The man awoke on the bare wood floor in his old, rotting house. The windows shattered, the front door open as usual. The sky smothered in dark gray clouds which never broke up. The man's body was damaged from the years of life on this world. He was as skinny as could be, every bone in his body visible to the naked eye. He was so thin that his vertebrae looked as if they would rip out of his back at any moment. Open cuts, bruises, welts, scabs, scars, rashes, and severely dry patches of skin covered his body. His skin was clammy and a pale gray. He had little hair across his slender body, with only a few strands on the top of his head and another few strands in each armpit. The skeletal man was absent of eyebrows and eyelashes. His fingernails and toenails were cracked, bent, and spilt, of which he would shorten by either ripping or biting them off. His teeth were worn down from grit in his food, and he left eye was completely blind from malnutrition.
The man opened his cracked and bloodied lips and let out a small croak that meant nothing. He was hungry and he needed to defecate. He slowly crawled on all fours to his backyard which was devoid of any life except a patch of carrots and a few weeds. It was surrounded by a nine-foot-tall rotting wooden fence. He crawled into the right corner of his backyard, held himself up with his slender arms and defecated and urinated. The man proceeded by crawling over to the patch of carrots and ripped one out of the ground and ate it on the spot. He ate three before moving over towards a dented metal bucket that collected rainwater. He drank sloppily, much of it spilling on him and the lifeless dirt below. He sat down for a few moments, looking at the eternally gray sky, his face stolid and his mouth open. He sat there doing nothing but breathing and looking, his mind absent of any complex thoughts. He thought seldom of the future or the past. In the muted daylight his veins could be seen in his somewhat transparent flesh, full and blue.

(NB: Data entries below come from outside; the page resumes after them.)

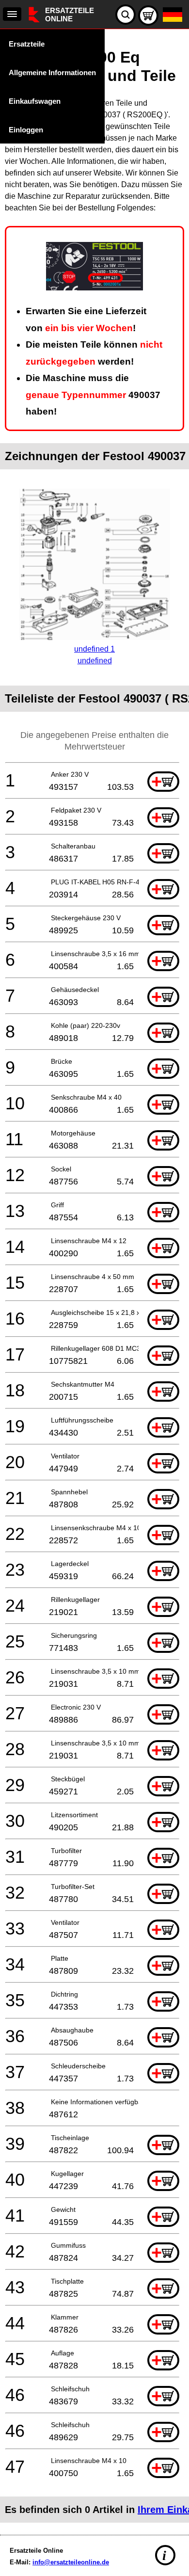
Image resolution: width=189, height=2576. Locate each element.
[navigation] (12, 14)
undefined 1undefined (94, 655)
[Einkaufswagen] (148, 15)
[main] (94, 1279)
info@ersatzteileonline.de (70, 2562)
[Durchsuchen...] (125, 14)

The man went back to all fours and began to dig in the dirt like a dog. Once he dug about a foot down, he began to rifle through the dirt, sniffing it as he did so. His right eye caught a pale spot in the dirt and he grabbed it. It was a small creature, long and pink. He shambled back to his house and went into a room with nothing on the floor but dust and cobwebs and a jar full of dirt in the corner, along with a piece of charcoal. On the walls, however, was bizarre writing made of swirls, curves, and triangle-like shapes. He crept towards the glass and put the long pink creature inside it. With both hands, he held up the glass jar to the gloomy light of the window. Over a dozen of those long things writhed within, making tunnels in the dirt. The man observed the jar intensely, watching those wondrous creatures wiggle, defecate, and eat. He put the jar back into the corner and grabbed the piece of charcoal and began to write on the cracked pale blue walls of the room. The long ones live, he inscribed. He took one last glance at the glass jar and headed out the front door to patrol the neighborhood.

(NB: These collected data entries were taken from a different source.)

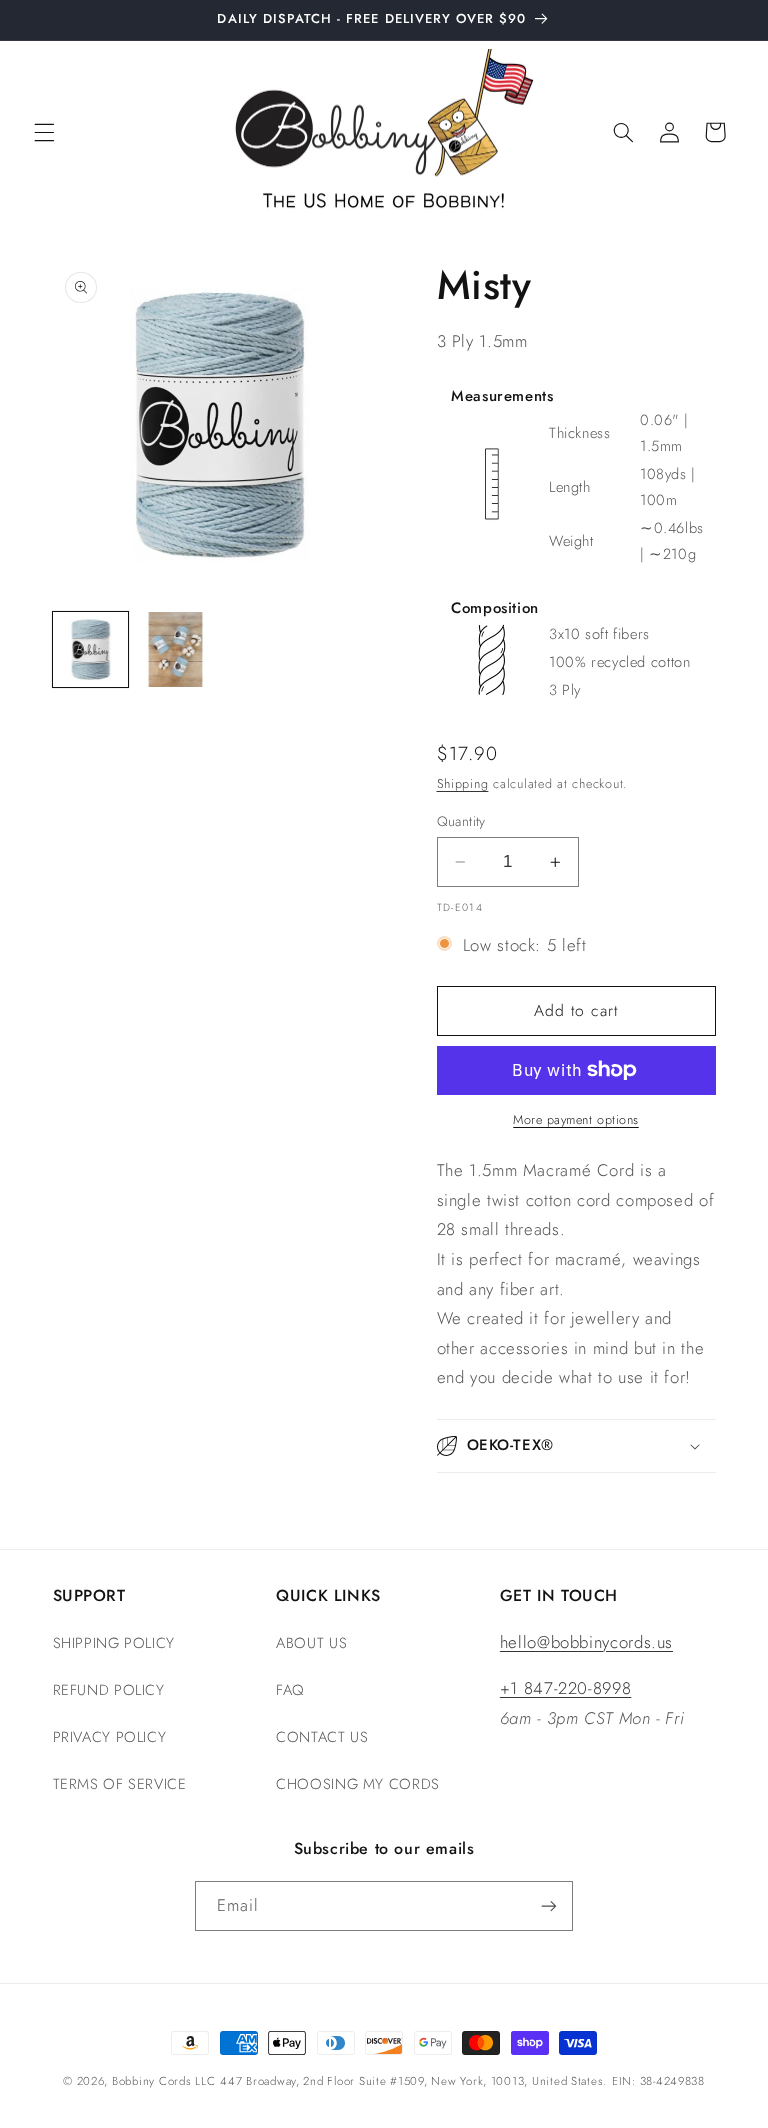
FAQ (290, 1690)
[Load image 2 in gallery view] (175, 649)
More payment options (576, 1120)
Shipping (463, 784)
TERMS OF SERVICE (120, 1784)
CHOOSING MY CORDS (358, 1784)
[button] (44, 132)
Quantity (461, 821)
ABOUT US (311, 1643)
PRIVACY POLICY (110, 1737)
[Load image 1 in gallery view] (90, 649)
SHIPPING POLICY (114, 1643)
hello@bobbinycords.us (586, 1642)
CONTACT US (322, 1737)
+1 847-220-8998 (565, 1688)
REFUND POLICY (109, 1690)
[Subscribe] (549, 1905)
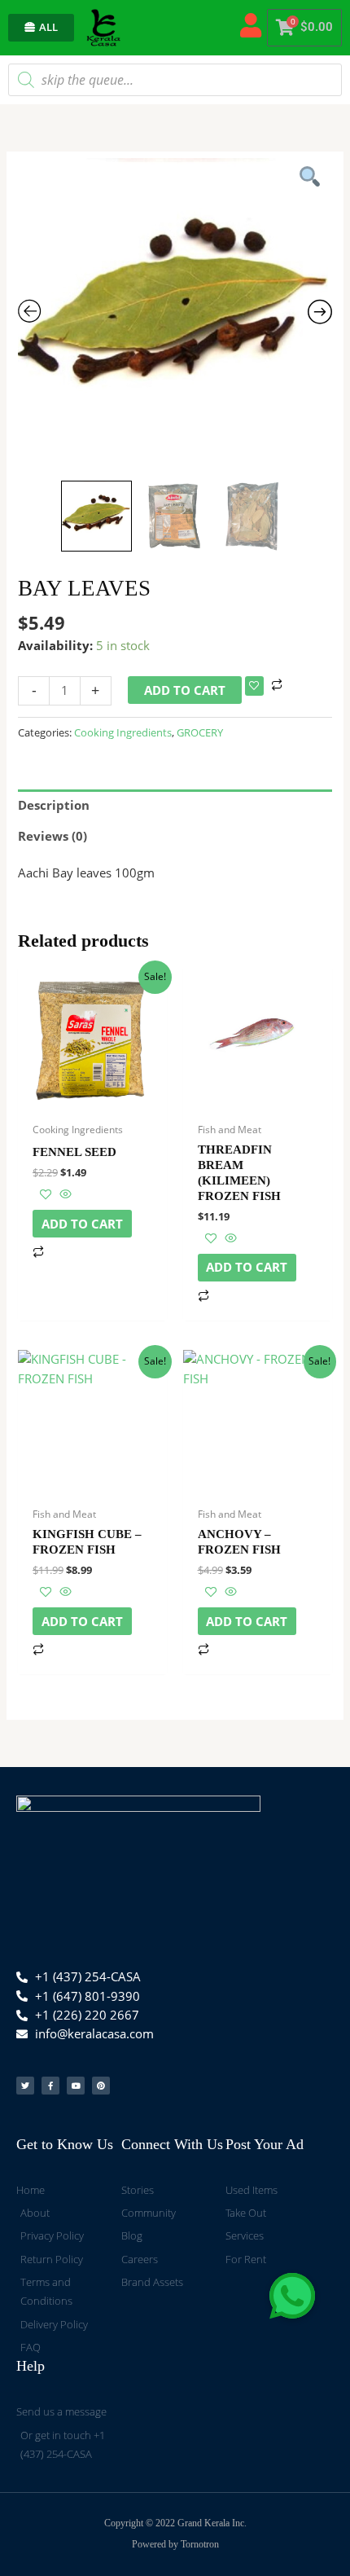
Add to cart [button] (82, 1223)
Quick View (92, 1100)
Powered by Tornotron (175, 2544)
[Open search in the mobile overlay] (175, 80)
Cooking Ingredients (123, 732)
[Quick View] (64, 1194)
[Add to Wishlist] (254, 686)
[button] (292, 2296)
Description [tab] (54, 805)
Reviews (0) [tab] (52, 836)
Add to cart (184, 690)
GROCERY (200, 732)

The sidewalks of the neighborhood were ancient, with pieces of concrete constantly crumbling off and much of the rest of the sidewalk cracked and raised due to roots from leafless tree pushing up. Gray ash caked the corners of where the black tar road and the sidewalk met. Dead leaves, branches, sticks, broken glass, and other debris covered the streets. He scrambled around the streets looking for anything of use. The man came across a broken device made of wood and brass in the middle of the street some number of blocks from his house. He approached it carefully, sniffing it. He grabbed a stick from nearby and poked it. Nothing happened. A pink, hairless rat over a foot in length wandered on the sidewalk pulling his attention away from the broken object. He held the stick above his head and let out a war cry and chased after the rat. The rat ran into a dilapidated house and he followed. Upon entering the house the rat was gone. He held the stick tightly in his right hand.

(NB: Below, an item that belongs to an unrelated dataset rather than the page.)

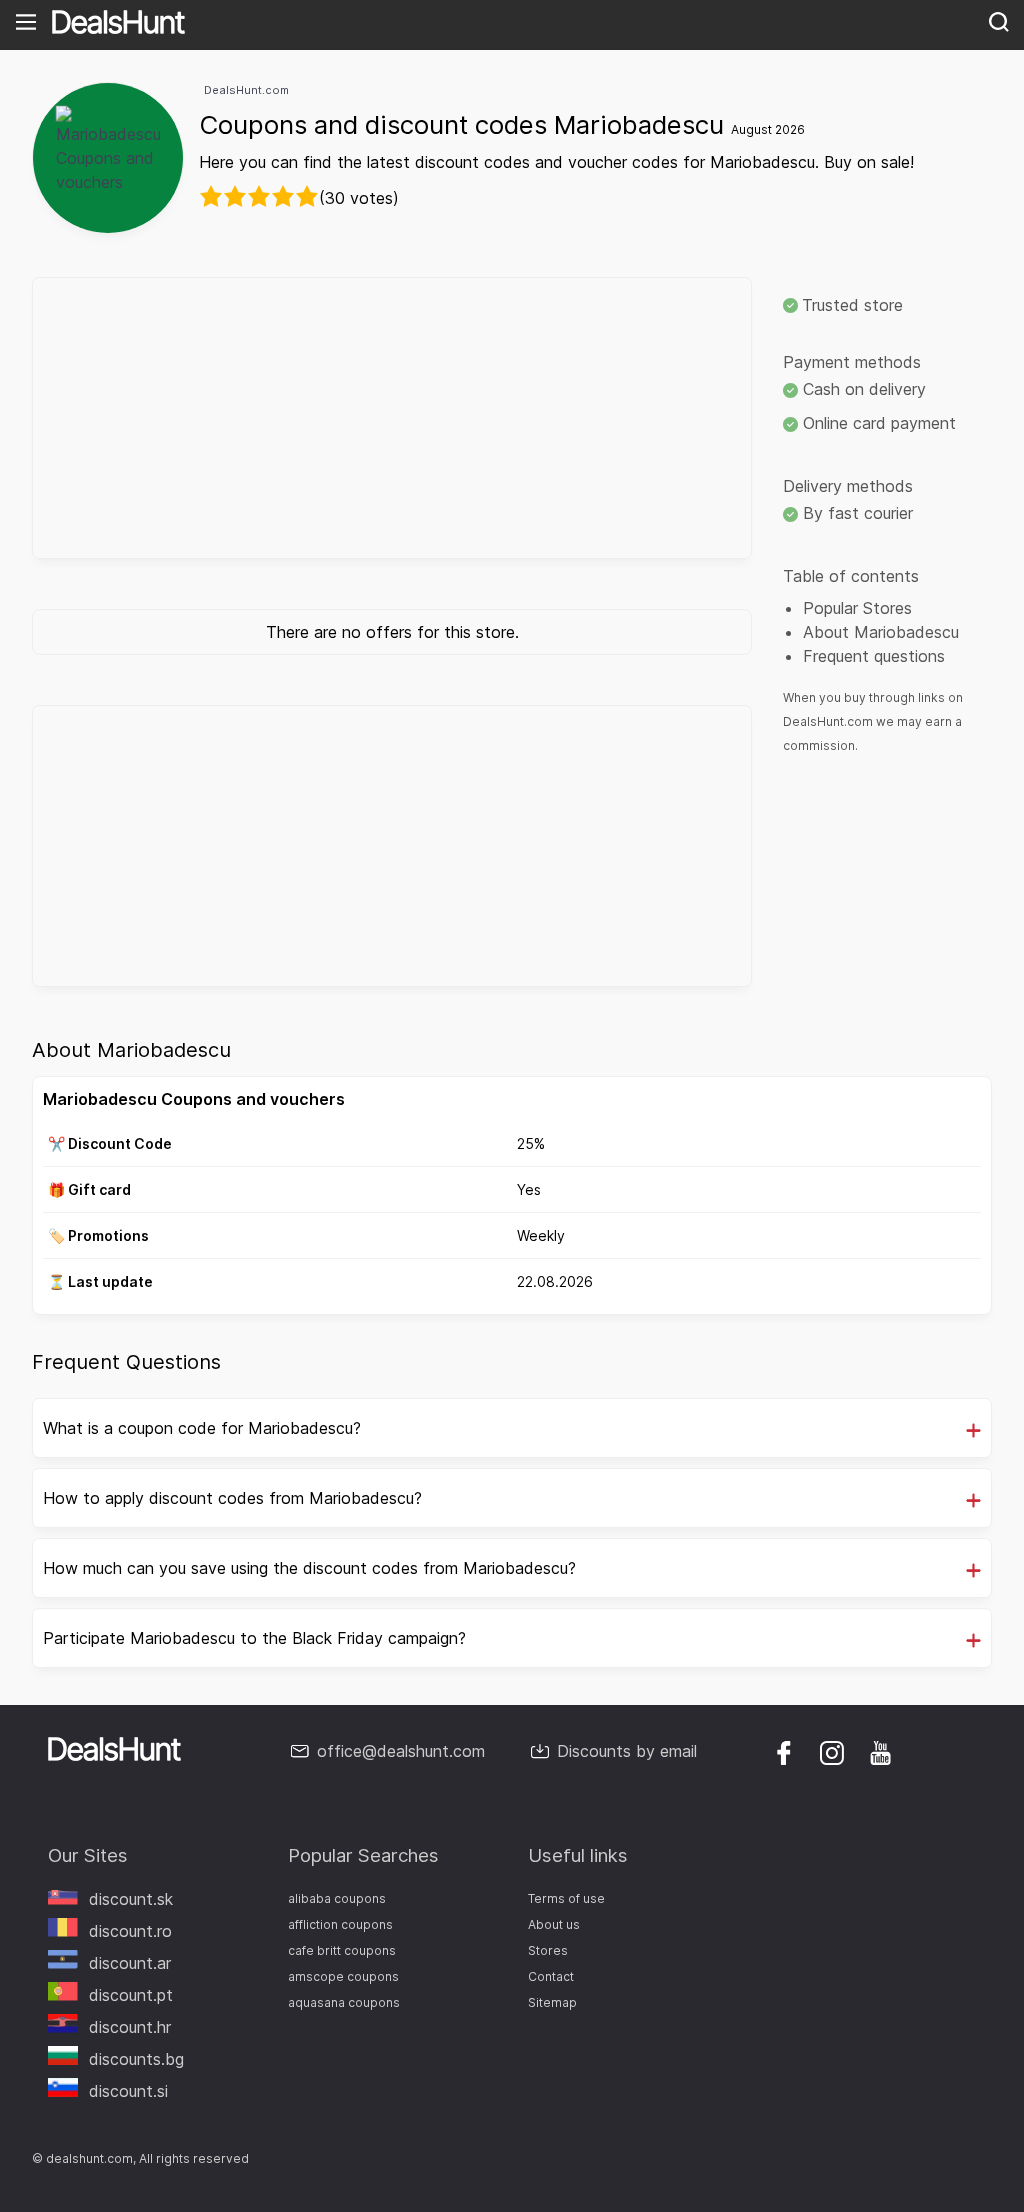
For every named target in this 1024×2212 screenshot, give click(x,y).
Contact (551, 1976)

He looked in room after room, with no sight of the rat. He eventually entered a room where the spindly, eyeless corpse of an old woman laid in a rocking chair. He forgot about the rat. He cautiously approached the body and poked it with his stick. His poking caused the chair to rock slightly back and forth. A centipede emerged from the mouth of the corpse and slithered down to the bony torso. The long slimy thing kept crawling down the withered flesh, getting longer and longer, one foot long, two feet, three feet and more. The man bolted out of the room and headed to the front door but stopped in his tracks after he heard a bizarre noise echoing from outside the abandoned house. He got down on his chest and did a slow army crawl to the front door to investigate, sniffing the air curiously as he went along. He stuck his head between the door and the doorway and looked outside to find a humanoid creature crawling up an old telephone pole. Its body was gray and slender, the arms and legs disproportionately long to the torso. Above the creature's neck there was no head but instead a gaping hole that had multiple sets of inward pointing teeth with several tongues that flailed about wildly and out of this hole came the sounds of wailing human infants and the cries of cows. The creature contorted and shifted on the pole, producing this wail as if it was a mating call.